A recent New Statesman event in Manchester looked at the role of Regional Development in the Age of Levelling Up, where I was fortunate enough to be able to contribute to a discussion with Lord Jim Bethell on innovation in the life sciences sector.
We discussed with New Statesman Britain Editor Anoosh Chakelian the importance of the sector to UK ambitions in the global economy and in reference to the levelling up component, how the regions – and the North in particular – could provide a second life sciences supercluster to augment the Golden Triangle of Oxford, Cambridge and London.
Our principal conclusion was that it was essential for both the UK’s global positioning and for levelling up the economy, that the country’s R&D base be expanded both in terms of volume and geographic scope. Lord Bethell used examples from the Life Sciences Vision to illustrate areas in which the North already excels such as genomics in Manchester, infectious diseases in Liverpool and medtech in Yorkshire. These are good examples and, together with the North’s research and innovation base in advanced therapies, data science, mental health and ageing, there is a strong foundation for investment and new ways of working that would be transformative.
But the event wasn’t just about life sciences, we heard from experts on transport, housing, education and skills, place-making, health and other sectors. The key messages were the same. Whether it was articulated in terms of regional development, levelling up, building back or any other policy lens, the common threads were clear. Regions need:
- A fair share of public sector investment
- Time and authority to make the necessary changes
The biggest area for improvement across all the sectors cited above was the need for systems to be integrated. Within and across transport, housing, health, the interconnectedness within and between regions is key to generating improvements. This has been clear for a long time but the very highly centralised approach of successive governments and the fragmentation of funding for interventions mitigate against the joined-up approaches and long-termism that are needed to address the issues effectively.

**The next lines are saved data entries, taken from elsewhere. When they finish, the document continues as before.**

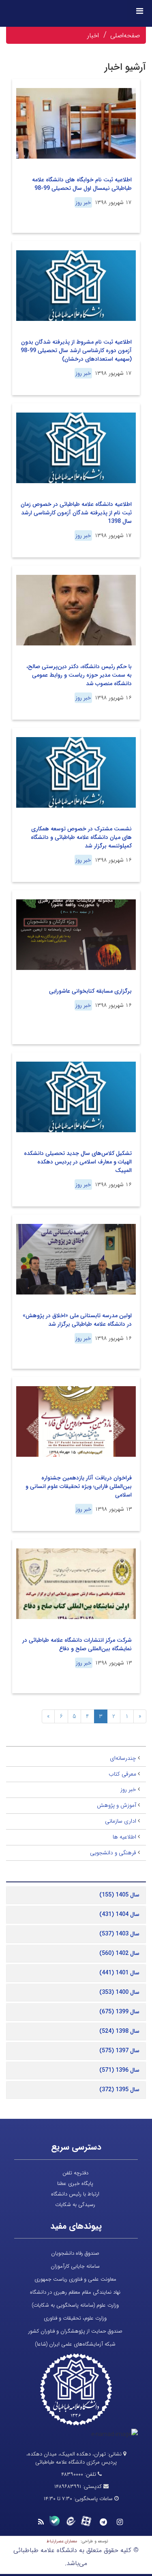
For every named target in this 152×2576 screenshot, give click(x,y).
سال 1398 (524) (119, 2031)
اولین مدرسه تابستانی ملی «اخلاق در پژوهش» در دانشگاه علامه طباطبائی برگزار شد (77, 1320)
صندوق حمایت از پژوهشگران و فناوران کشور (75, 2331)
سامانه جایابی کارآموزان (75, 2266)
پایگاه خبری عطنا (75, 2183)
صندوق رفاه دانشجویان (75, 2253)
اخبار (93, 35)
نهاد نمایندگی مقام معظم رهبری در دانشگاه (75, 2292)
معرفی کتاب (122, 1774)
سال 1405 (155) (119, 1894)
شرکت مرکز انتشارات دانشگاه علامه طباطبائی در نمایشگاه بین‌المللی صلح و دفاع (77, 1644)
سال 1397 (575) (119, 2050)
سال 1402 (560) (119, 1953)
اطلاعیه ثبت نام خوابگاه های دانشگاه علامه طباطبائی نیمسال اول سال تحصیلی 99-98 (82, 184)
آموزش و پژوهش (116, 1805)
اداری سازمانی (120, 1821)
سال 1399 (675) (119, 2011)
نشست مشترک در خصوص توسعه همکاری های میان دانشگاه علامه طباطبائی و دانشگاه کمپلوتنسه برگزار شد (81, 837)
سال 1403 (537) (119, 1933)
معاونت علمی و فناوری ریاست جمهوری (75, 2279)
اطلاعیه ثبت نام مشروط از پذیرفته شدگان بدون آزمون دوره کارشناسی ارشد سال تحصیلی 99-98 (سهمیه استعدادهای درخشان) (76, 350)
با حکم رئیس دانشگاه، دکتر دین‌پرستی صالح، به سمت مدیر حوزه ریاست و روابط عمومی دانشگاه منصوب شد (79, 675)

Part of the transformation required is greater efficiency and scale through partnership working. As an alliance of universities, NHS trusts and Academic Health Science Networks, the Northern Health Science Alliance is tasked with bringing together activity across these member organisations and industry to create a critical mass of excellence. We also act as an advocate, nationally and internationally, on behalf of the sector in the North to make sure that the collective potential is realised.
Together with the NP11 (which represents the 11 northern Local Enterprise Partnerships) the NHSA is setting out the vision for a second UK life sciences Supercluster, complimentary to the one in the South East. In our report “A Northern Life Sciences Supercluster: The economic potential of a systemwide approach”, we detail the economic opportunity arising from the world class assets in life sciences in the region. It articulates the opportunity for greater connectivity and system integration to provide scale and critical mass for an innovation and industry-led transformation. It estimates that with a fair share of public sector investment in the North we can, by 2040, generate £11bn in additional productivity and create over 60,000 more jobs compared to the current trajectory. The potential is there but as noted earlier it will take a fair share of the national investment and time to realise the benefits.
Crucially, for the UK ambition, all the activity proposed is in areas of the life sciences in which the North is nationally and internationally competitive and that are important to strengthen the UK’s global offering, build resilience in the UK’s health system, and drive innovation-led growth. So this in not levelling-up for sentimental reasons, it makes hard-nosed economic sense and is consistent with the wider ambitions and strategy set out by government.
The opportunity to build back better from the current crisis must include ensuring that regions such as the North have the investment and decision-making authority to fulfil their potential. In the report and the Spending Review proposal that it underpins we have set out a clear plan to, as Sir Roger Marsh, Chair of the NP11 recently put it, “unlocking the North’s potential is critical to delivering on the Government’s levelling up ambitions and giving the 15 million people who live in the North hope for the future”.
Sir Roger also pointed out: “It’s crucially important that moving forward, investment is done in a collaborative way. Collaboration between public and private sector to maximise impact in the real economy. Collaboration between places, to ensure the levelling up “prize” is greater than the sum of its parts”.
It is this collaborative working across complex challenges in the life sciences and many other sectors that will be the key to building back better. The quality of the partnership working between the NP11, the NHSA as well as stakeholders from the NHS, academia, industry, government, investors and multiple other stakeholders is the essence of cluster development and we are committed to making this work for our sector, our economy and our region.